EXERCISE 1 -
List every clade named in the scientific classification of the Caladenia nana article below.
EXERCISE 2 -
From the Caladenia nana article below, reproduce word for word the passage starting at "Scientific classification" up to and including "Caladenia nana Endl.".
BEGIN SUPPLIED PASSAGE
Scientific classification
- Kingdom: Plantae
- Clade: Tracheophytes
- Clade: Angiosperms
- Clade: Monocots
- Order: Asparagales
- Family: Orchidaceae
- Subfamily: Orchidoideae
- Tribe: Diurideae
- Genus: Caladenia
- Species: C. nana
- Binomial name: Caladenia nana Endl.
- Synonyms: Caladeniastrum nanum (Endl.) Szlach.

= Caladenia nana =

- Genus: Caladenia
- Species: nana
- Authority: Endl.
- Synonyms: Caladeniastrum nanum (Endl.) Szlach.

Species of orchid

Caladenia nana, commonly known as pink fan orchid, is a plant in the orchid family Orchidaceae and is endemic to the south-west of Western Australia. It is a clump-forming ground orchid with a single linear leaf and up to 6 pale pink to rose pink flowers.

==Description==
Caladenia nana is a terrestrial, perennial, deciduous herb that forms clumps. It has a single linear to broadly linear leaf, 50-180 mm long and 3–10 mm wide with a reddish-purple blotches near the base. Up to 6 pale pink to rose pink flowers 10-40 mm 10–40 mm wide are borne on a spike 50-400 mm tall. The sepals and petals are broadly lance-shaped with glandular hairs on the back. The dorsal sepal is erect and curves forward, 7–17 mm long and 2–7 mm wide. The lateral sepals are 8–20 mm long and 3–7 mm wide, the petals 7–17 mm long and 3–6 mm wide. The labellum is white with pink blotches and markings, and is 5–12 mm long 7–12 mm wide with three lobes. Flowering occurs from August to November.

==Taxonomy and naming==
Caladenia nana was first formally described in 1846 by Stephan Endlicher in Lehmann's Plantae Preissianae from specimens collected on Mount Clarence in 1840. The specific epithet (nana) means "dwarf".
END SUPPLIED PASSAGE
BEGIN DATASET
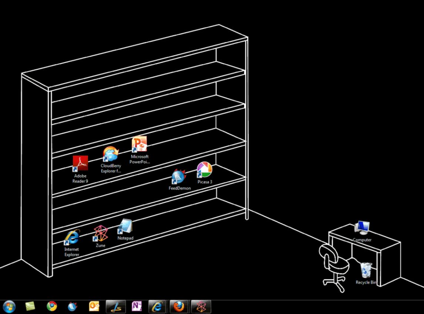Launch Firefox from the taskbar
The width and height of the screenshot is (424, 314).
[178, 306]
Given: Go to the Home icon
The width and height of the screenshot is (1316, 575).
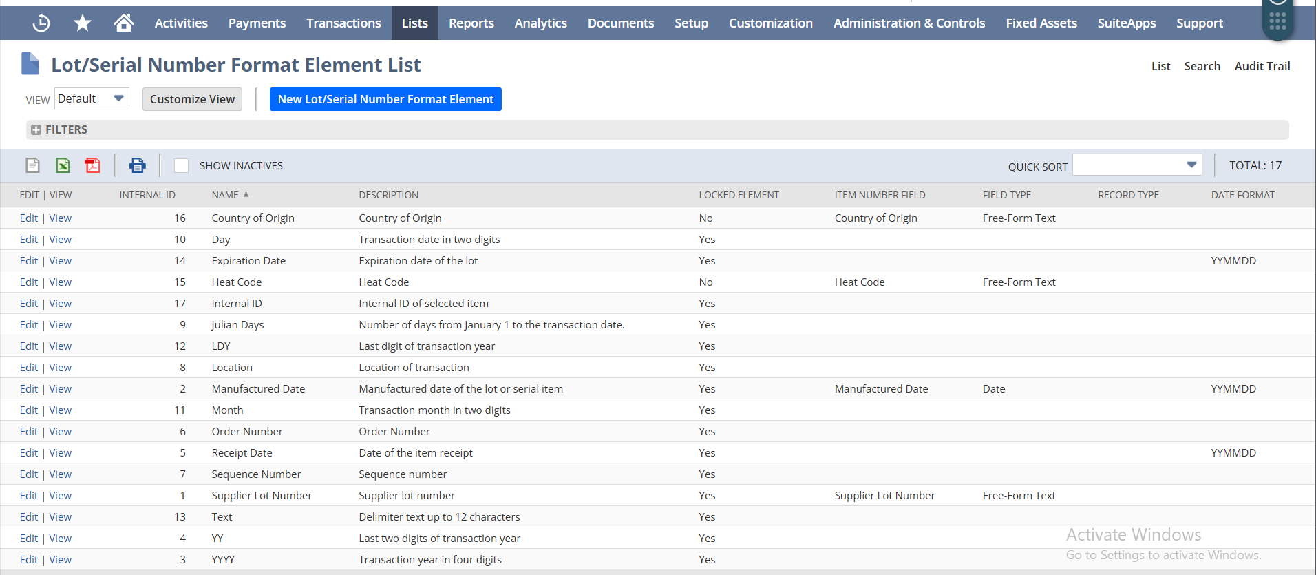Looking at the screenshot, I should pyautogui.click(x=124, y=23).
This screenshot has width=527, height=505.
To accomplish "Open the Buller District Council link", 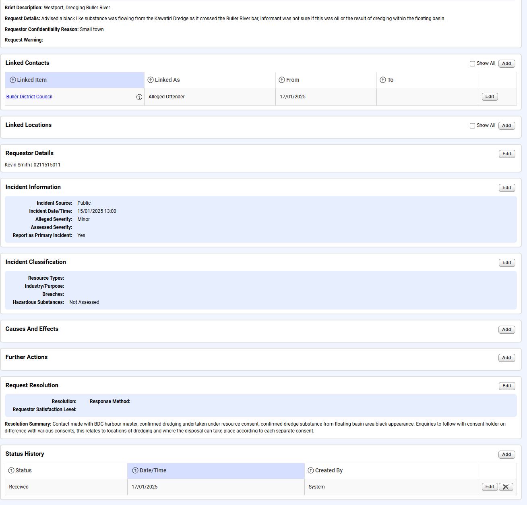I will pos(29,97).
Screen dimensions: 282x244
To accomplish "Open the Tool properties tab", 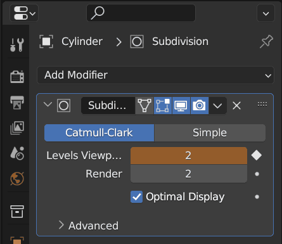I will click(x=17, y=44).
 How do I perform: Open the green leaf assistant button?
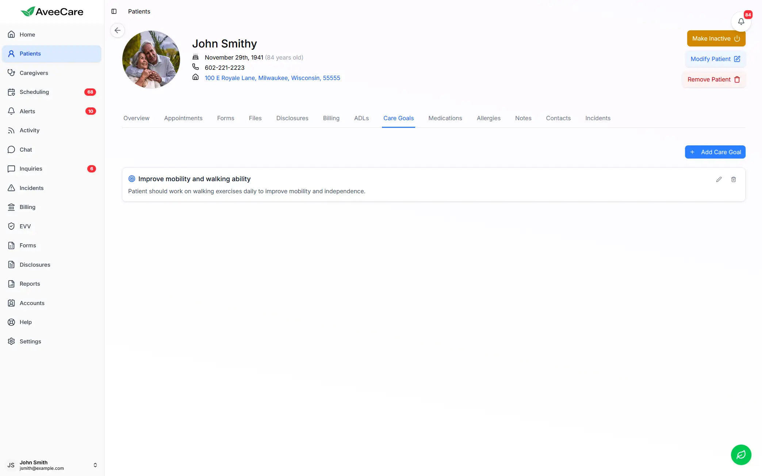pyautogui.click(x=741, y=455)
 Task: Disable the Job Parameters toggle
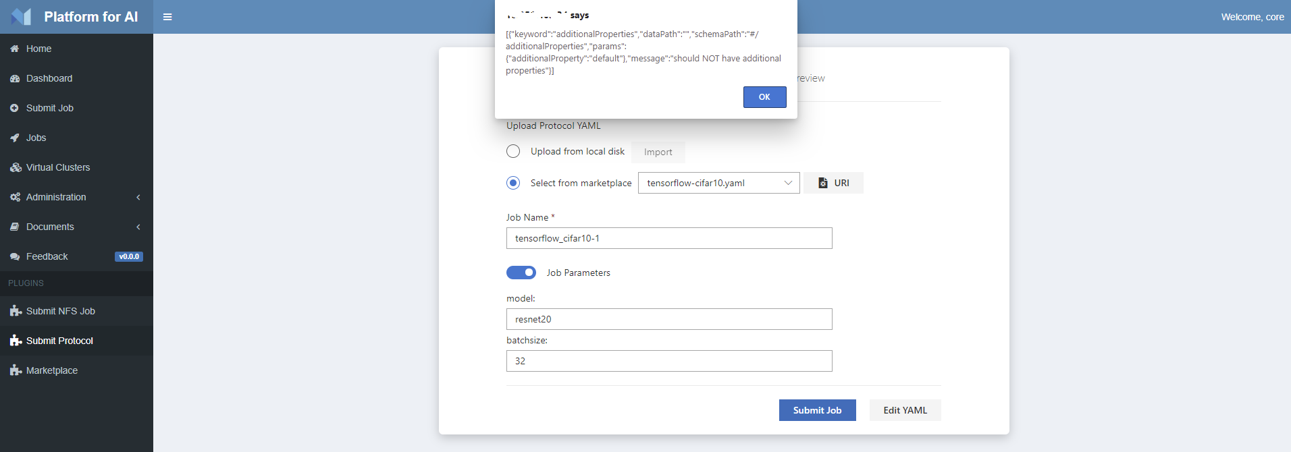point(521,273)
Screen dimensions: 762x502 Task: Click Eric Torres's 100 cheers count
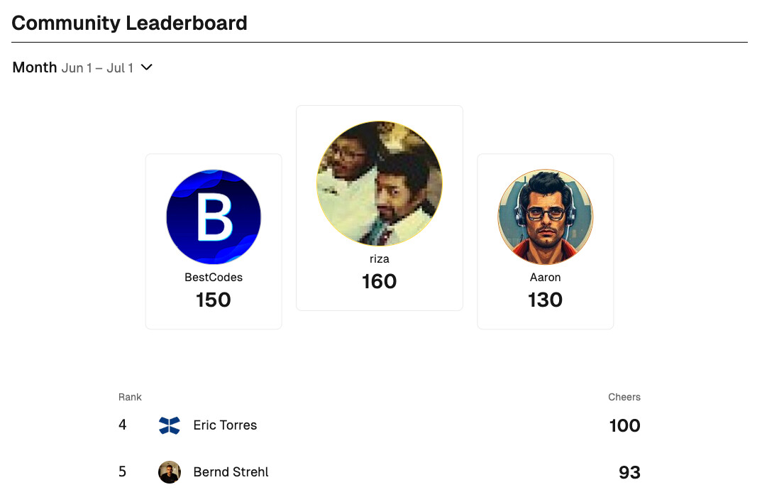pyautogui.click(x=625, y=425)
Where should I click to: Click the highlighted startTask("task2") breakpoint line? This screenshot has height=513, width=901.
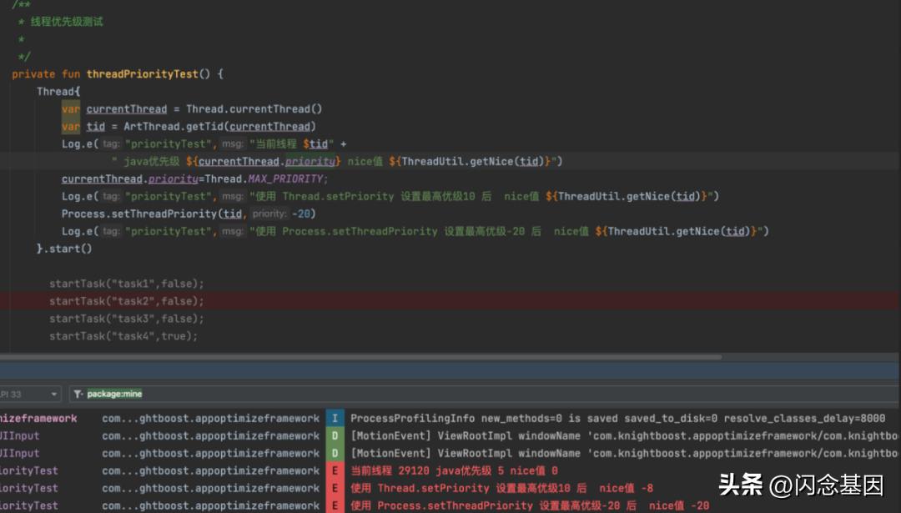(x=126, y=301)
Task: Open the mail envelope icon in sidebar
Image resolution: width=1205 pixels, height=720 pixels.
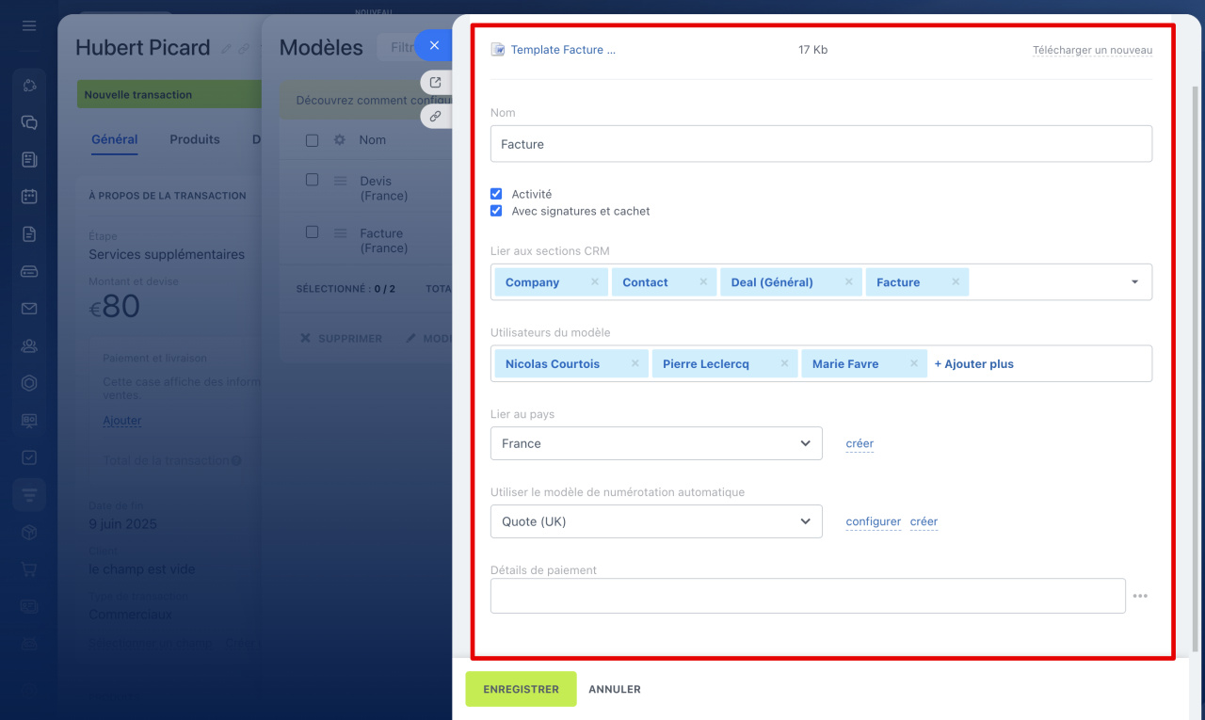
END DATASET
WRITTEN RESPONSE 1 -
Tracheophytes, Angiosperms, Monocots

WRITTEN RESPONSE 2 -
Scientific classification
- Kingdom: Plantae
- Clade: Tracheophytes
- Clade: Angiosperms
- Clade: Monocots
- Order: Asparagales
- Family: Orchidaceae
- Subfamily: Orchidoideae
- Tribe: Diurideae
- Genus: Caladenia
- Species: C. nana
- Binomial name: Caladenia nana Endl.